Lair Batin
Bagi masyarakat di sekitar kita, idiom bahasa Jawa “Lair Batin” sudah menjadi semacam kode atau kata kunci dari budaya maaf memaafkan di dalam bulan Syawal. Ungkapan yang lebih singkat dan padat untuk mewakili kalimat, “Mohon maaf lahir dan batin.”
Ketika ada seseorang menyodorkan tangan, mengajak bersalaman sambil mengucapkan, “Lair batin yo..?” maka yang diajak bersalaman sudah paham bahwa itu artinya ada sebuah permintaan maaf yang harus direspons, sekaligus ada pintu maaf yang sedang dibuka lebar.

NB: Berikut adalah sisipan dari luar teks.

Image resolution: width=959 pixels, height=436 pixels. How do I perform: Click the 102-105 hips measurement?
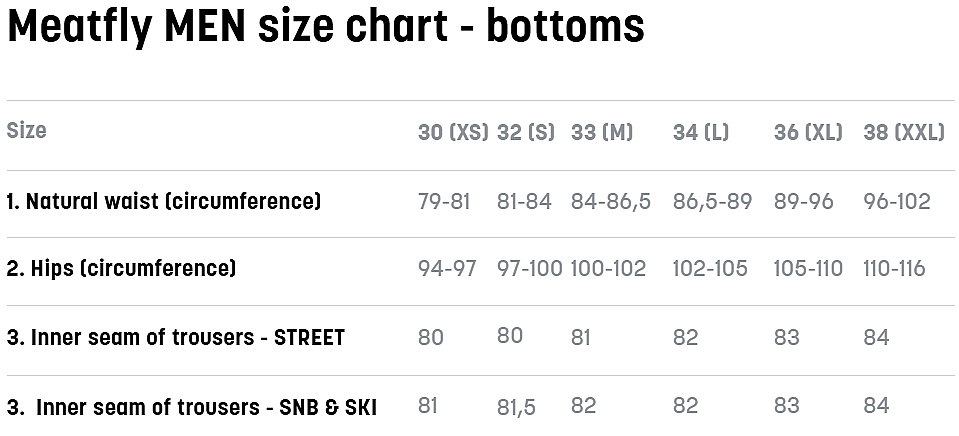tap(711, 268)
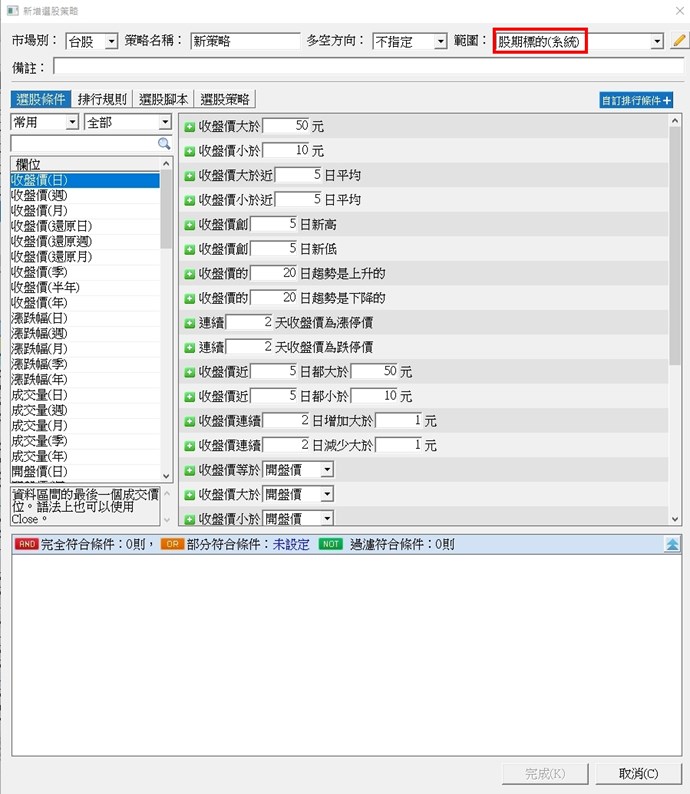Screen dimensions: 690x794
Task: Collapse the conditions summary panel arrow icon
Action: tap(673, 544)
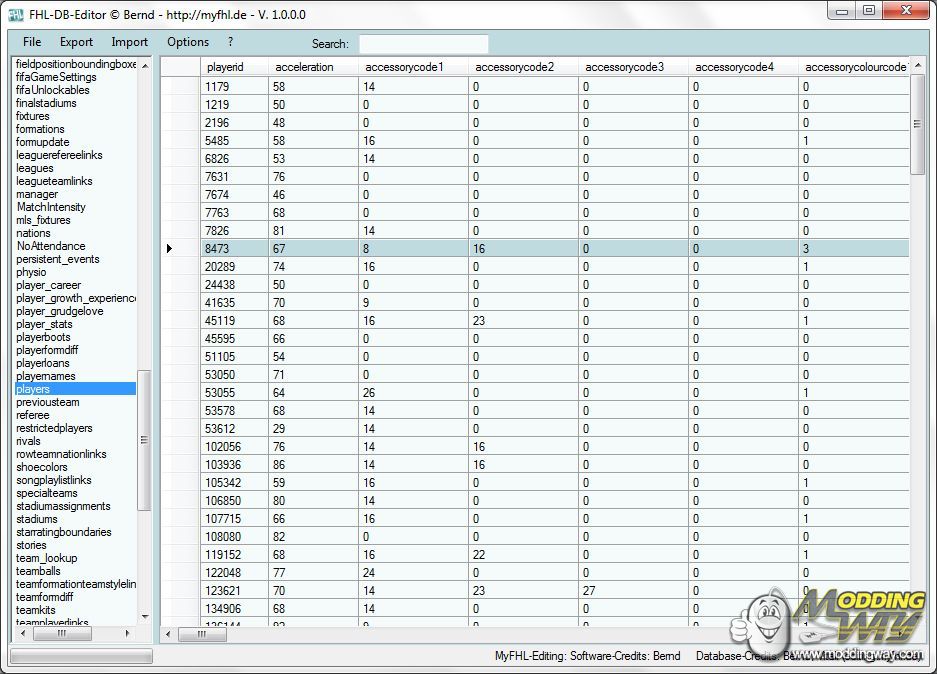The height and width of the screenshot is (674, 937).
Task: Click the data grid horizontal scroll-left arrow
Action: pyautogui.click(x=168, y=634)
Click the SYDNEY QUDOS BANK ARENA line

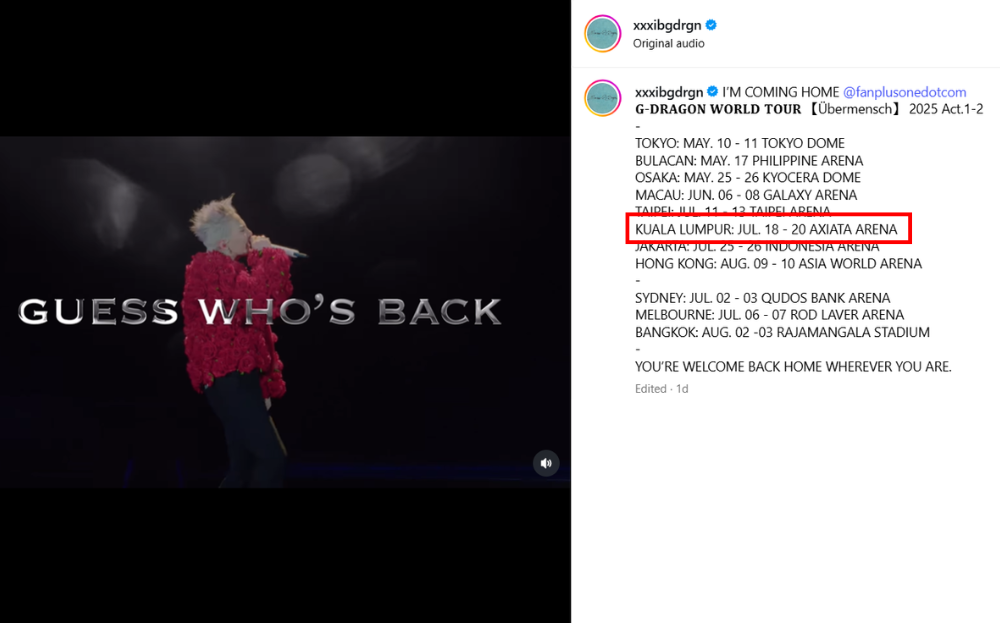tap(762, 298)
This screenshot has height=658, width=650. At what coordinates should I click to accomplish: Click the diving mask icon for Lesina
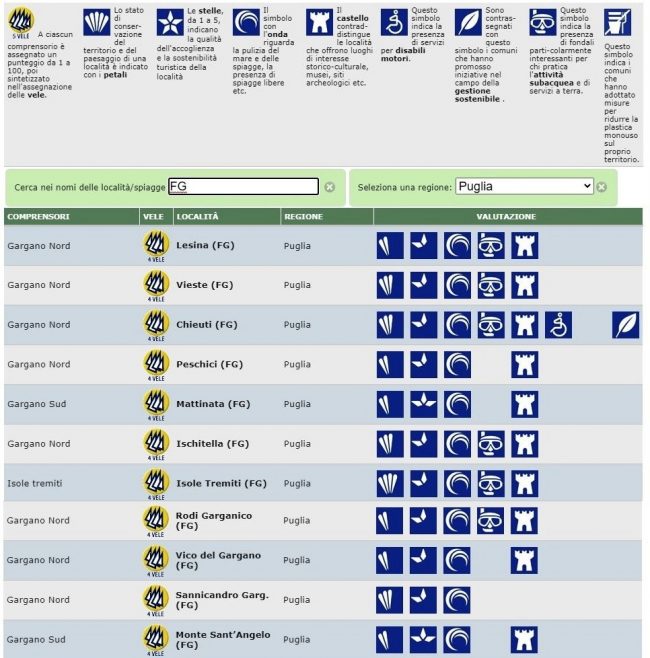(x=491, y=246)

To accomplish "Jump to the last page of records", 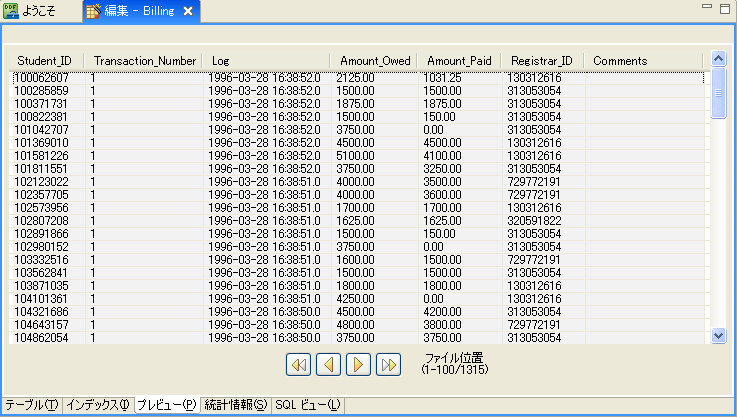I will point(389,364).
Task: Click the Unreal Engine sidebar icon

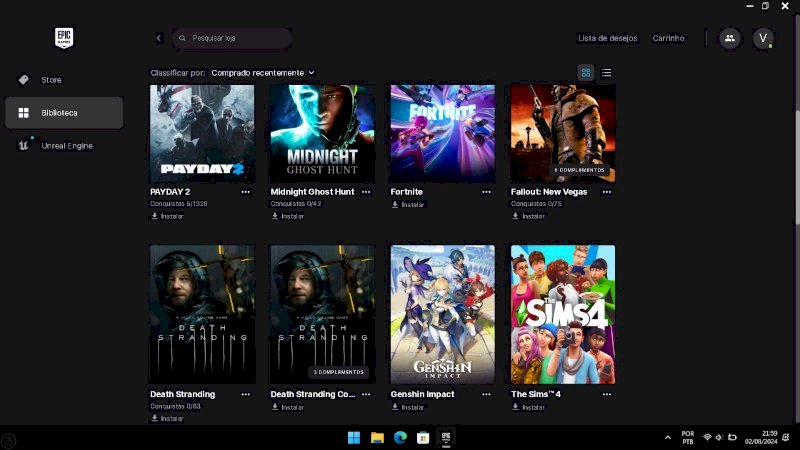Action: (23, 146)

Lalu ketika keduanya sudah saling berjabat tangan, sambil dijawab, “Iyo, podho-podho,” maka peristiwa itu menjadi momentum untuk saling memaafkan dan melupakan sebanyak dan sebesar apapun kesalahan yang pernah terjadi di antara keduanya. Maaf atas kesalahan yang sifatnya lahiriah dan batiniah. Berharap agar Allah berkenan mengampuni segala dosa yang pernah ada di antara mereka, seperti telah diampuninya dosa mereka kepada Allah.

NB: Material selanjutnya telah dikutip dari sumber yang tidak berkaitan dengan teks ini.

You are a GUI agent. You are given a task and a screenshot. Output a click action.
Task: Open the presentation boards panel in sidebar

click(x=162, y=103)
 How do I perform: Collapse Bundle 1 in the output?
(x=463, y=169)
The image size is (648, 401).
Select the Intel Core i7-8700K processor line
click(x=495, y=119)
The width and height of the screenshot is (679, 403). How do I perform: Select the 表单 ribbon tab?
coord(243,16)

Kegembiraan rutinan pasebanan edisi bulan April ini mari kita gunakan untuk menemukan kembali makna dan esensi peristiwa maaf memaafkan tersebut. Sebagaimana pesan-pesan penting Mbah Nun dalam sebuah tulisan beliau yang bertajuk “Betapa Indahnya Maaf”, dari buku Tuhan pun “Berpuasa”, yang diterbitkan oleh Penerbit Zaituna di tahun 1997 silam.
Bahwa maaf memaafkan adalah peristiwa religi dan sekaligus peristiwa budaya yang sudah sedemikian kuat di dalam kehidupan masyarakat kita. Berlangsung dengan alamiah.

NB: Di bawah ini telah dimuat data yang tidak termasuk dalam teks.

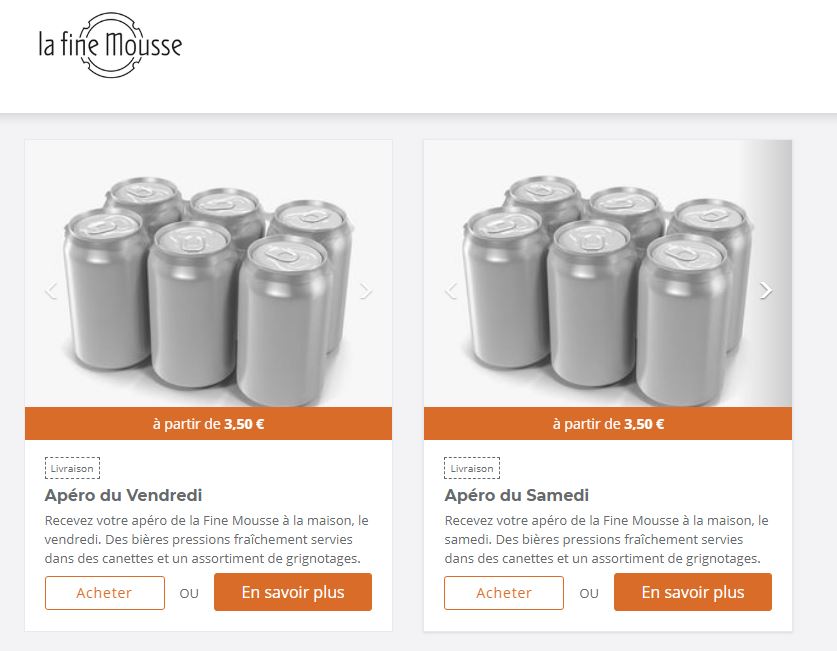Open the Apéro du Vendredi title link
This screenshot has width=837, height=651.
123,495
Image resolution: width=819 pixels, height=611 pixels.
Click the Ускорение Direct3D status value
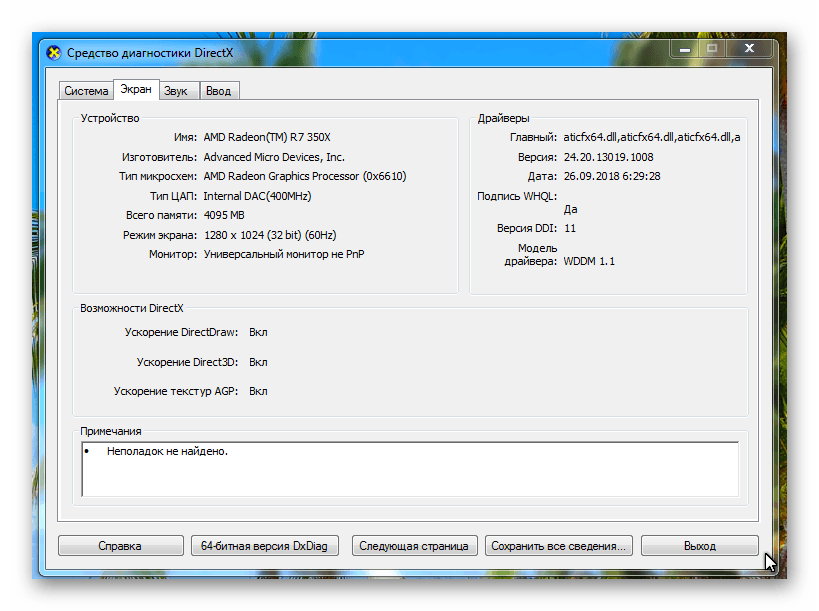[258, 362]
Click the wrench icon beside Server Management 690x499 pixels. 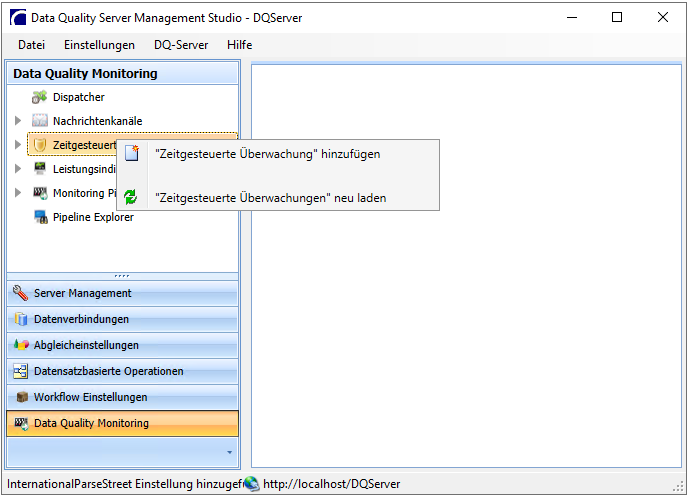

Bahwa maaf memaafkan adalah juga peristiwa logika. Tidak logis jika kehidupan manusia tidak berorientasi kepada hal-hal yang positif, baik, dan membangun. Manusia senantiasa berupaya untuk tidak menciptakan hal-hal yang sifatnya negatif, buruk, dan merusak.
Bahwa maaf memaafkan ternyata adalah suatu peristiwa estetis. Peristiwa yang terkait erat dengan suatu keindahan. Allah begitu mengutamakan indahnya yang namanya dimaafkan dan memaafkan. Dimaafkan adalah kelegaan memperoleh rizqi, tetapi memaafkan adalah perjuangan yang sering tidak ringan dan membuat kita penasaran kepada diri sendiri.
Dari ungkapan “Lair Batin” yang singkat dan padat, semoga wejangan Mbah Nun tadi bisa mengantarkan kita untuk menyadari betapa indahnya peristiwa maaf memaafkan tersebut. Satu muatan nilai yang dikonsepsikan oleh Allah di dalam Idul Fitri, yang alhamdulillah masih kita rasakan dan kita jalani bersama di tahun ini.